Start at the line in the entries below that contains "At what coordinates", stop at the line that contains "Click the SHIRT", and output exactly the lines in that span, both ends included.

Segment Start: Provided material

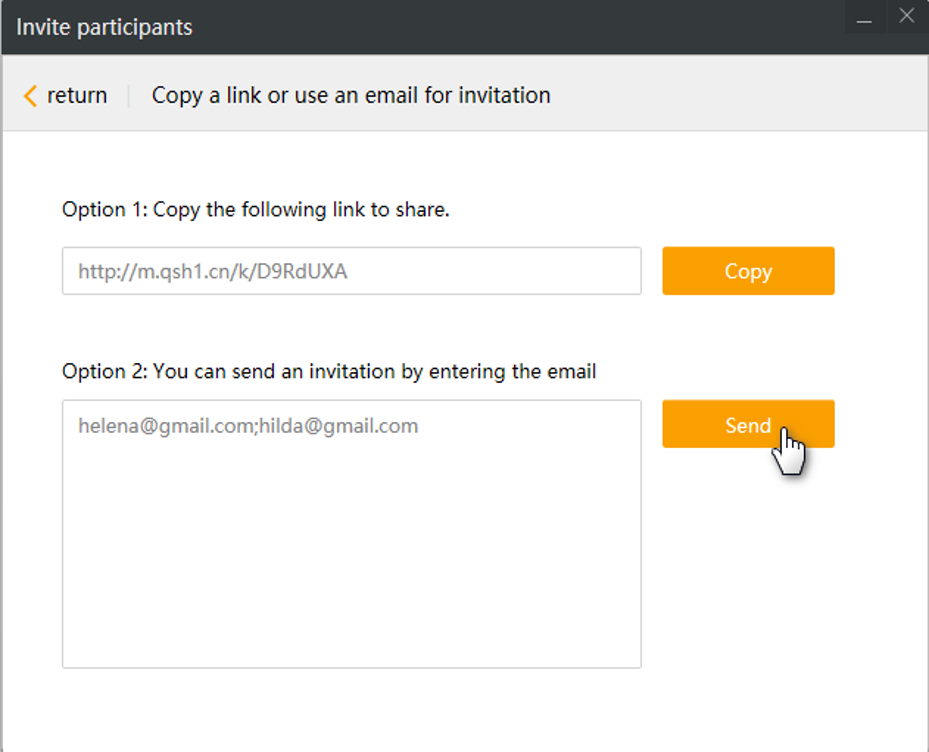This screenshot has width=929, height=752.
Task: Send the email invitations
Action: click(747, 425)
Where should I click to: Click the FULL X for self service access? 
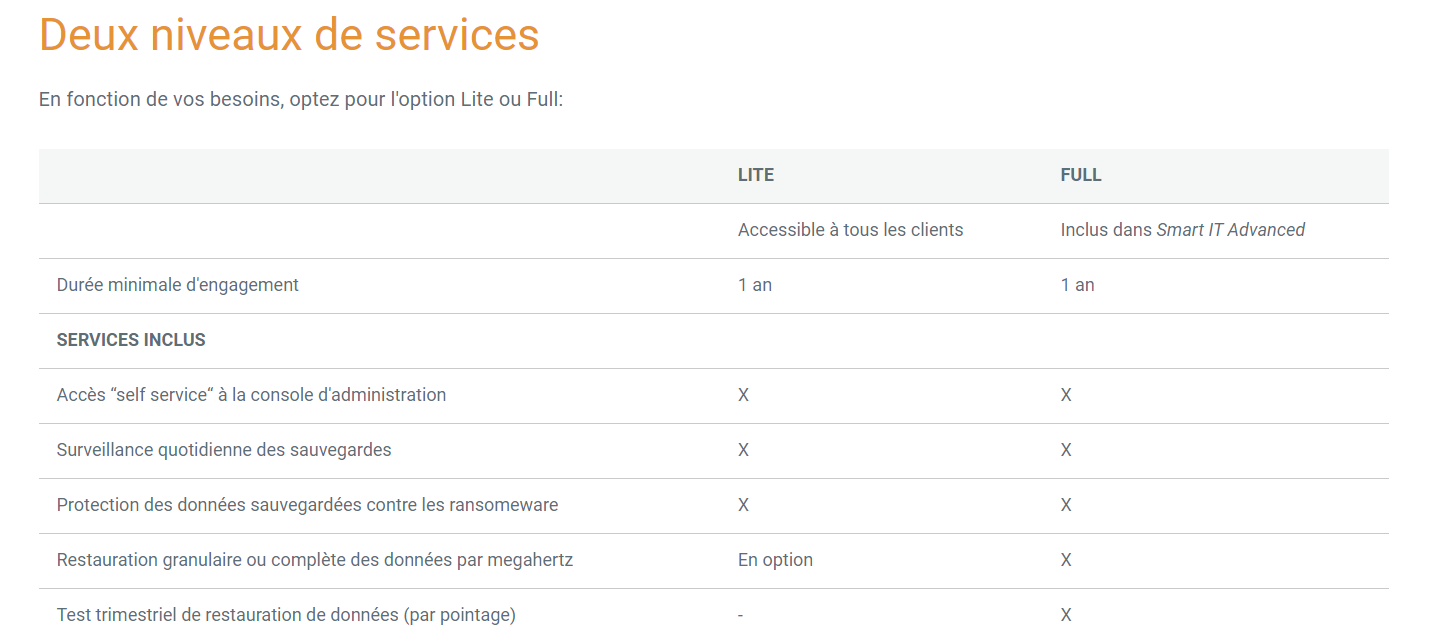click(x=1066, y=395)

Segment End: Provided material
Segment Start: Provided material

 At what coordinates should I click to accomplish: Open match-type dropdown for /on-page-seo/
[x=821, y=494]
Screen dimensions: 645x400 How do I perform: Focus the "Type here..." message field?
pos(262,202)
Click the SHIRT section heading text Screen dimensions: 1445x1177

Segment End: Provided material

Answer section:
 At what coordinates should I click to accomplish: Open match-type dropdown for /on-page-seo/
[x=821, y=494]
Screen dimensions: 645x400 How do I perform: Focus the "Type here..." message field?
pos(262,202)
Click the SHIRT section heading text Screen dimensions: 1445x1177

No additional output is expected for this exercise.